The first priority is to get on a morning radio programme, but more often than not, if someone is motivated enough to want to read the report being discussed, it is not available online and may not be for hours or days, if at all.

It is not unusual to find communications departments with staff who are clueless about which are the main online services in various areas. The same can apply to public relations firms beyond the main players in the industry.

Even when success has been achieved in getting on a circulation list - "Is it spelt finfax?" - it may well be necessary to go through the rigmarole again when there's a mysterious disappearance from the list.

In the public sector, there are some that are very good - for example, the Central Bank, CSO and the Department of Finance while the Department of the Environment for example gets poor marks as does Dublin City University (DCU). In the private sector, among the Big 4 accounting firms, Ernst & Young and Deloitte are clued in but PricewaterhouseCoopers is in need of improvement. NCB Stockbrokers, property agencies Sherry FitzGerald and CBRE need to coordinate their PR with their website updatings, as do many other companies.

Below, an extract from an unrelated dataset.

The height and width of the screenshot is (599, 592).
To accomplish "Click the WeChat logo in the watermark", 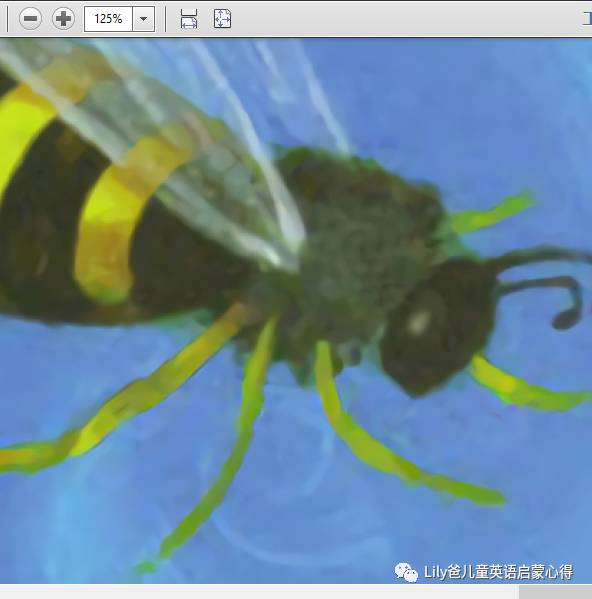I will click(406, 572).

Last month, the Urban Forum, comprising Engineers Ireland, the Irish Landscape Institute, the Irish Planning Institute, the Royal Institute of the Architects of Ireland and the Society of Chartered Surveyors, launched a report, which forecast that Dublin will soon have a footprint the same size as Los Angeles with less than a quarter of its population. The report received extensive coverage in the broadcast media on the launch day but alas, it wasn't available online. An oversight or another Irish example of viewing the web as the poor relation?

When we report on a published report in our news service, we always provide a link to the publication if available or upload on our own server if we can get a copy.

It's easy to fall for a delusion by repeating some mantra ad nauseam.

Do we have for example the best educational system in the world or is the goal of becoming a world class knowledge economy in six years, really a pipe dream?

So why ignore the existing lesson from our adoption of broadband?